At least I thought so. The Gameboy screen draws frames at a 60Hz frequency, meaning that the whole process of drawing a frame and executing the CPU instructions between two frames should take no more than 16ms. With the method described above, I observed that the application needed an average of 40ms to do this, which was not acceptable. A quick profiling of my JavaScript process immediately pointed out the use of the fillRectangle method as the bottleneck. This is actually kind of logical: when this method is called the engine directly renders the desired rectangle to the screen, and it needed to do it 160*144 times per frame ! It would therefore be more logical to prepare the image data and display it as a whole only when it’s ready. I had found the issue but as a rookie with the canvas API I struggled a bit to find a replacement.

ImageData to the rescue

An image is just a two dimensional array of pixels, each of them being a 4-uple of byte values (red, green, blue and alpha). So what if we could just manipulate this big array of pixel data and push it to the canvas when we’re done with it ? That’s the way to go, and canvas provides the tool to do it.
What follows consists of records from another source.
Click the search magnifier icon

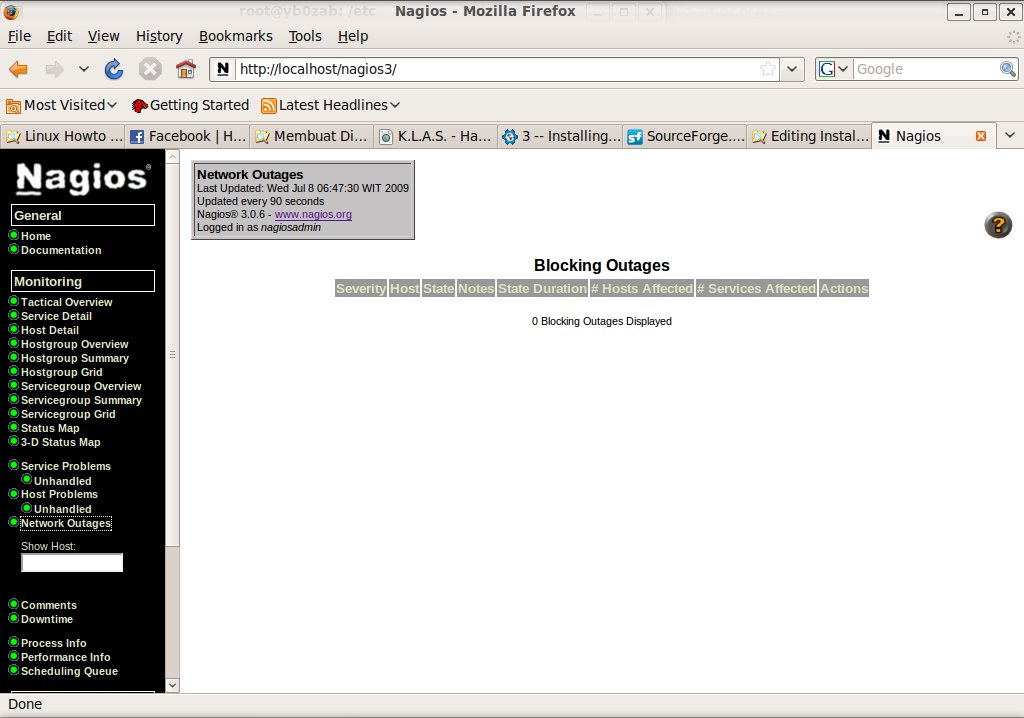pyautogui.click(x=1008, y=69)
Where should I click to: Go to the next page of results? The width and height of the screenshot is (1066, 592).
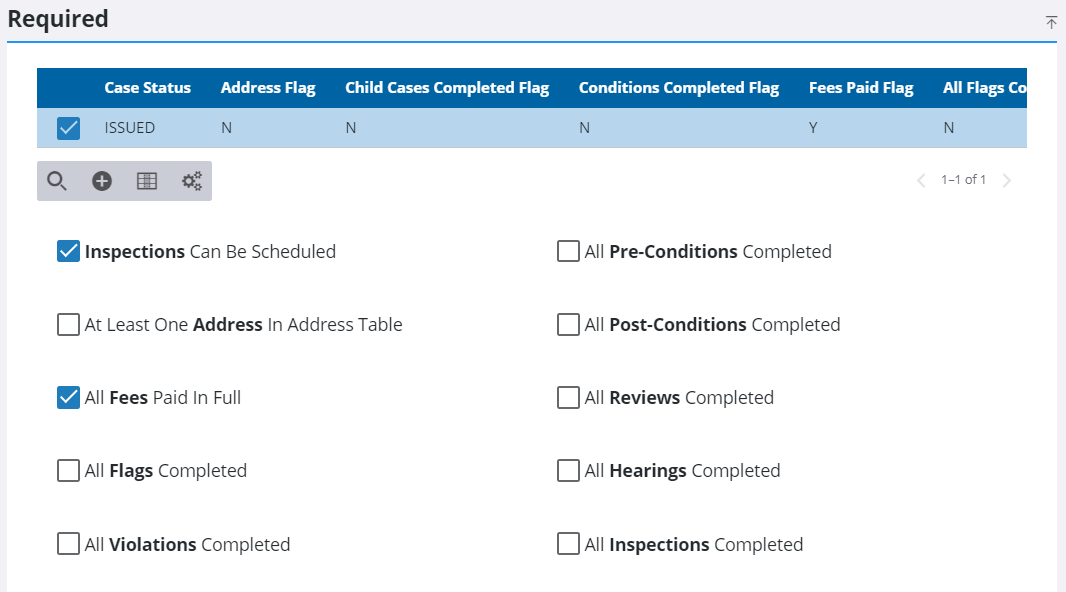(x=1007, y=181)
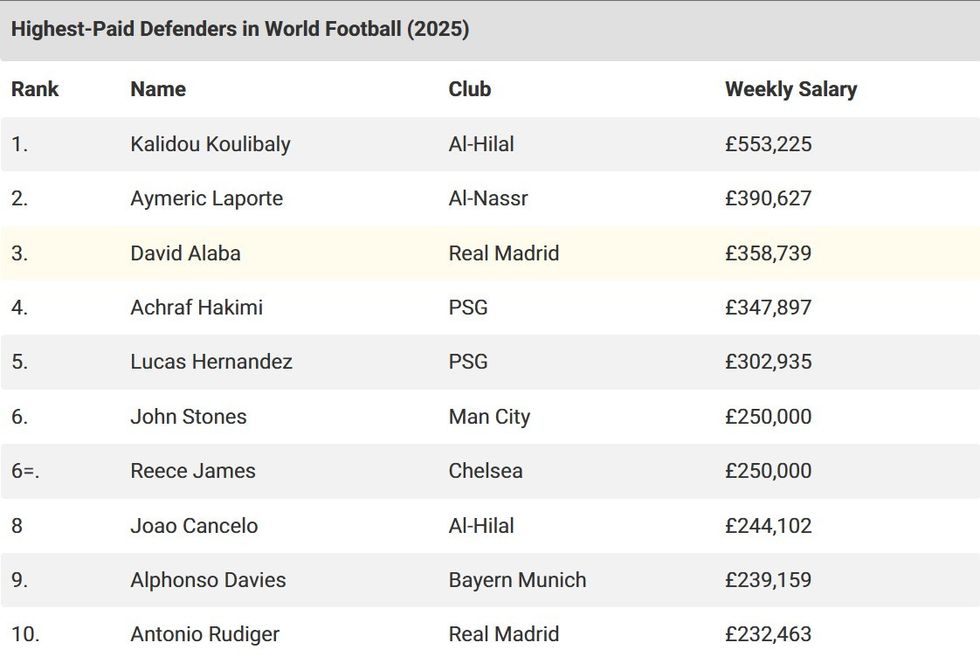
Task: Click the Al-Nassr club cell
Action: [x=488, y=198]
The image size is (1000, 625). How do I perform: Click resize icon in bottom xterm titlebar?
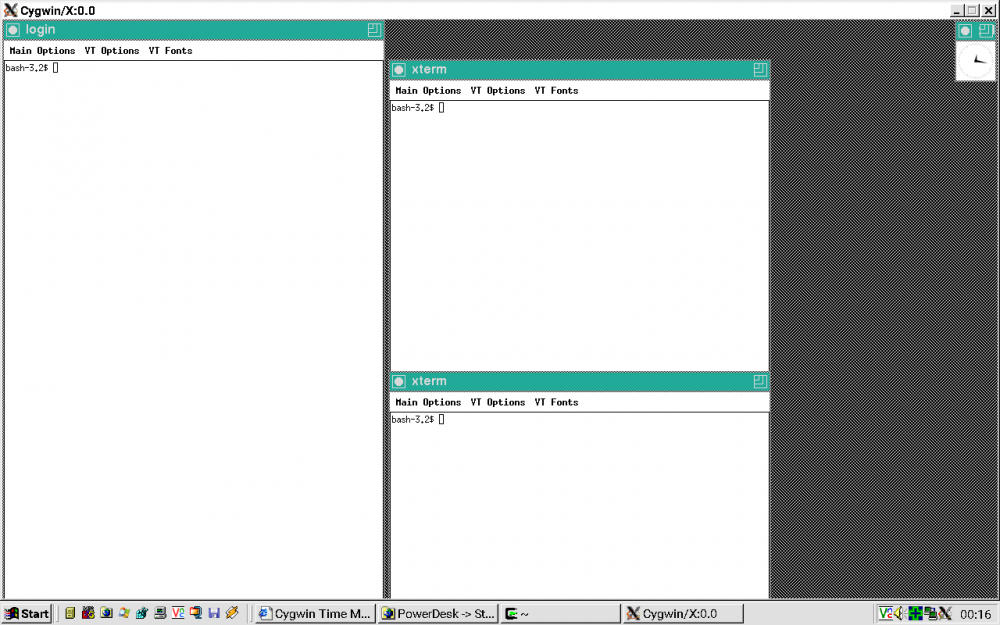click(760, 382)
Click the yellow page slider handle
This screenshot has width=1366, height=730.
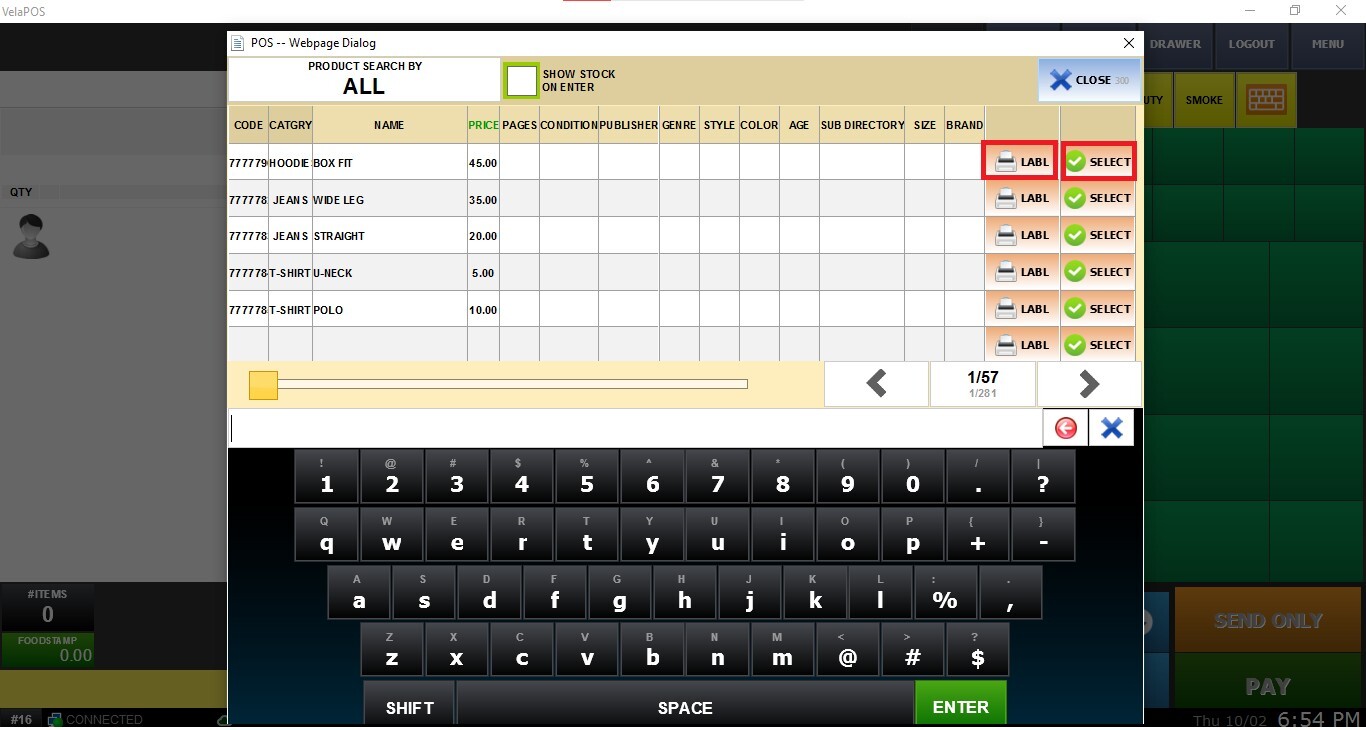click(x=263, y=385)
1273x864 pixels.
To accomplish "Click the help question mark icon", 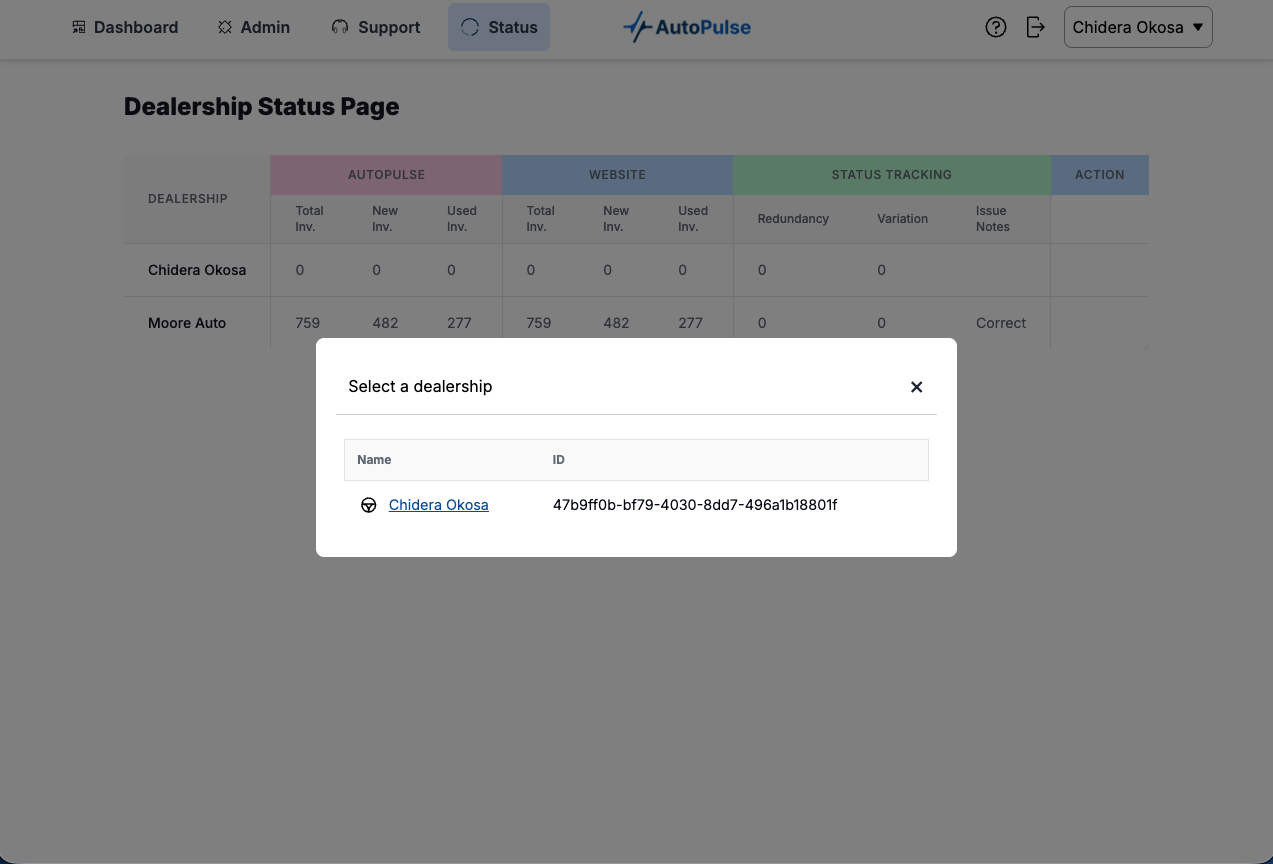I will click(995, 28).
First, we need to get our array of data from the 2d context, in the form of an ImageData object. This is can be done by calling the getImageData function if you want the current pixel data of your canvas, or createImageData to get an empty one. As I would fill the image data for every frame from scratch I used the second one for my purpose.

var canvas = document.getElementById('canvas');
canvas.width = 160;
canvas.height = 144;
var context = canvas.getContext('2d');
var imageData = context.createImageData(canvas.width, canvas.height);

The ImageData object contains a data property, a Uint8ClampedArray in which the values should be read four at a time to get the full pixel information (i.e. RGBA channels). It is worth noting that this array has only one dimension, because it does not need to be aware of the way the pixels are organised. It’s up to the ImageData object to organize it in multiple lines depending on the size of the target rectangle to be drawn.

For each image we now need to update the data property (just an Uint8ClampedArray) of the ImageData object for every pixel. I do this by calling a custom drawPixel function after I have processed the color to use for a given pixel. As mentioned earlier, the pixel data is a set of four values, and as I work with grey only, the first ones are identical. I set the alpha value to 255 since transparency is not supported.

function drawPixel(x, y, color, imageData) {
    imageData.data[(y * 160 + x) * 4] = color;
    imageData.data[(y * 160 + x) * 4 + 1] = color;
    imageData.data[(y * 160 + x) * 4 + 2] = color;
    imageData.data[(y * 160 + x) * 4 + 3] = 255;
};

When it’s done, the putImageData function will pass the object back to the canvas that will take care of the rendering.

context.putImageData(imageData, 0, 0);

It’s possible to apply the image data to just a portion of the canvas, that’s why there are several arguments in this function allowing to define a target rectangle to be painted.

As you can expect the gain in rendering time is tremendous and on my application it dropped to around 5ms, which is totally acceptable for my needs.